Llegué tarde al tren, no me dejaron ni intentar subir al mismo, creía que podía lograrlo, de hecho, vi a una mujer que corría tras de sí. Ahora es ella la que me consuela, no lo sabe, pero sí. Reclama, ha solicitado la hoja de reclamaciones. La atienden con muchas diligencias, esa que dictan las marcas de raigambre: va por el segundo mostrador, le quedan otros tantos a mi entender.

Yo la veo, y no paro de mirarla. Me duelen los ojos de tanto disimulo. Va de informal, de culta, de hípster, rapera, lista, guapa y fea. Lo es todo, como las vías y su desamparo, que acogen. Son la verdad de este suburbano y valle inacabado, lo que nos une a todas las identidades.

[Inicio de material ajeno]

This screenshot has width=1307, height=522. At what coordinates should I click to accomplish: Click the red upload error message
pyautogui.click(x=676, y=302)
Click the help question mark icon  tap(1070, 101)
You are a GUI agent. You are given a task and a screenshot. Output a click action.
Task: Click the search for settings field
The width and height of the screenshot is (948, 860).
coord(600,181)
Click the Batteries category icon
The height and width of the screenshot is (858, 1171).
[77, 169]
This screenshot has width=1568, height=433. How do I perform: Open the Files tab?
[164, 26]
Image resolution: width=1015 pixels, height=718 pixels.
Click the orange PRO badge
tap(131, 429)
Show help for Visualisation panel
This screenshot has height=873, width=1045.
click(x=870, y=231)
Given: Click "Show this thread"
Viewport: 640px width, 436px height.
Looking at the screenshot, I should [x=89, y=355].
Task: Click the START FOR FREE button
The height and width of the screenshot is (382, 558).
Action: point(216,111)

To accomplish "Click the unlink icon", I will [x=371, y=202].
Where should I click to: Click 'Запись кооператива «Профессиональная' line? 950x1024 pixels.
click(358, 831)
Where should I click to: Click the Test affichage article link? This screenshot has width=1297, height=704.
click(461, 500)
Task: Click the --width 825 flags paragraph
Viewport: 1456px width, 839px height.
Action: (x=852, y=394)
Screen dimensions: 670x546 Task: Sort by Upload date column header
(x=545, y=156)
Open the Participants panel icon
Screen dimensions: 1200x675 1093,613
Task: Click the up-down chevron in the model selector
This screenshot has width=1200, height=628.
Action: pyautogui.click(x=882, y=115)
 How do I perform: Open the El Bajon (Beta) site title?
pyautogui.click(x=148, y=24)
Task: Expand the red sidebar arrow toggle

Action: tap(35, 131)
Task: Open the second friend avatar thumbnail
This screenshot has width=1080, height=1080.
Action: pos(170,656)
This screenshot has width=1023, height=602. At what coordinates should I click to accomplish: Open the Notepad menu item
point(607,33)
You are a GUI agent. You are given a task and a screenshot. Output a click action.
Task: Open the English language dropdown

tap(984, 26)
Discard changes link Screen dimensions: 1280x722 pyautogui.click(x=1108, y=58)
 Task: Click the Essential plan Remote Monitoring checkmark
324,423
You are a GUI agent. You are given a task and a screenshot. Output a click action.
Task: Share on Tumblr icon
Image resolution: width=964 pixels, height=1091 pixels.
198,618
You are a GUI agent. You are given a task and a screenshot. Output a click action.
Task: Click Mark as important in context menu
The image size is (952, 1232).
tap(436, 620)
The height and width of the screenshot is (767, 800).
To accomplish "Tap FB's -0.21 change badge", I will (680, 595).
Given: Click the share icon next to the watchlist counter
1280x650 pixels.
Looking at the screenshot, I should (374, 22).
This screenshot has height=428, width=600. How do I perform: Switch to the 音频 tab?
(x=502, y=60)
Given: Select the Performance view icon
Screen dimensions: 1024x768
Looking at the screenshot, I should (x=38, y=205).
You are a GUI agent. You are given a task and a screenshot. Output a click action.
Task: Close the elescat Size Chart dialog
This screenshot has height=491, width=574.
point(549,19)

Muestran la pureza del instante como nadie, las vías están hechas de la ausencia del tiempo; la piel es quien mejor las entiende, y los ojos, que aún me duelen; y que sigan. Sigue siendo bonita, única. Abajo es la mejor crónica de paso. Antes hubo perfectos desconocidos y sus traumas. Hay pintadas, muchas. No las entiendo, cuesta ser todo y nada en un santiamén. No obstante, las paredes y todo ese inventario, como si fueran las cinco de la mañana te despiertan: son faros de raros grisáceos por colores que haya. Y cierta acusación. Lo mismo que esa y yo, la que reclama y se entienden, que no terminan de hacerse caso, y eso que se miran: ¡vaya que si se miran! Son tan extraños como estos túneles, que no son un almanaque sino un sentimiento de alguien: muchos, todos, nadie.

La desigualdad y los modelos de crecimiento urbano son otro cine de la vida. Sí, estamos más cerca de lo que creemos.